§ TASK DETAILS: The required answer is every line of the data containing the word "quick".
>>>>>
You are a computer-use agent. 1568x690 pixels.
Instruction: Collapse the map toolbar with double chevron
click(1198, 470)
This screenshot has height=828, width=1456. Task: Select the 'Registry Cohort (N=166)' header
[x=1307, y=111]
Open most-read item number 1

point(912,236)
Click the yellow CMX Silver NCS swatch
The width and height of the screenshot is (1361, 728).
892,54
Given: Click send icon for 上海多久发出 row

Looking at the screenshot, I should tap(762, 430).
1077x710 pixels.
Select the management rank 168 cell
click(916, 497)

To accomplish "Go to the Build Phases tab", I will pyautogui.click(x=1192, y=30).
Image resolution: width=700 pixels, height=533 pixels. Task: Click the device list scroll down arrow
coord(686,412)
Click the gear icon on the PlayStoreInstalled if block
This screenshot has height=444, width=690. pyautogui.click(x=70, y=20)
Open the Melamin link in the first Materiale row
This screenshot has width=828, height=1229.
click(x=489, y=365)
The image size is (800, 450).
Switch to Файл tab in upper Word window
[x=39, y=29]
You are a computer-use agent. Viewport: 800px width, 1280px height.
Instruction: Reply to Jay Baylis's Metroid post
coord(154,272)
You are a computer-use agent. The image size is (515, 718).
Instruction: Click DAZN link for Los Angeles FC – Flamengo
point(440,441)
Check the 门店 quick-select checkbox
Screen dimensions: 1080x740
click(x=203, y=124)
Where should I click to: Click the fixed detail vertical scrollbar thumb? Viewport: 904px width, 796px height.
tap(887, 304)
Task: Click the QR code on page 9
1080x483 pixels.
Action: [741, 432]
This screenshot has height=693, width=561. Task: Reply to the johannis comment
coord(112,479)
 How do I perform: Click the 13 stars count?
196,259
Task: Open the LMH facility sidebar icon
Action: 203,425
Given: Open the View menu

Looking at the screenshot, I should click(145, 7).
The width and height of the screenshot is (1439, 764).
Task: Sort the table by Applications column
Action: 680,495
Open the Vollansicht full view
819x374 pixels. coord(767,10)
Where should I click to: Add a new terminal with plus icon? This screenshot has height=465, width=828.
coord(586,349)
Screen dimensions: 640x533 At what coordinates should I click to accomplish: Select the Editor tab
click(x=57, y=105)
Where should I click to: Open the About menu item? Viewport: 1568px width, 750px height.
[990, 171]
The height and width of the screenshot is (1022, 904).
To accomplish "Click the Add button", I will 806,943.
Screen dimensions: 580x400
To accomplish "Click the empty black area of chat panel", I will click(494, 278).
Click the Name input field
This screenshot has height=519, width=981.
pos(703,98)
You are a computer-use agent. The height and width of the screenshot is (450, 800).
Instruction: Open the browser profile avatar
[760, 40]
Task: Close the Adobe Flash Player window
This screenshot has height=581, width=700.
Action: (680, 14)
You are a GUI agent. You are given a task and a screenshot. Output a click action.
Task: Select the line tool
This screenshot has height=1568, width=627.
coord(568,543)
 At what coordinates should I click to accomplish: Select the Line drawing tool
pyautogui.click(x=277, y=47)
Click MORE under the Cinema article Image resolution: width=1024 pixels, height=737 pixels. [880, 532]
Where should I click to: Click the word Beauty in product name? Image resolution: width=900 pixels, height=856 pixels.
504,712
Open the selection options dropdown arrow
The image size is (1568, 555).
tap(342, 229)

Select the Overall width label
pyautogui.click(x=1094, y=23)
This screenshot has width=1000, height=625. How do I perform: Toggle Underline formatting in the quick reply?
<<<<<
§ COMPLETED TASK:
Check the 门店 quick-select checkbox
This screenshot has width=1000, height=625. How do I perform: Toggle Underline formatting in the quick reply?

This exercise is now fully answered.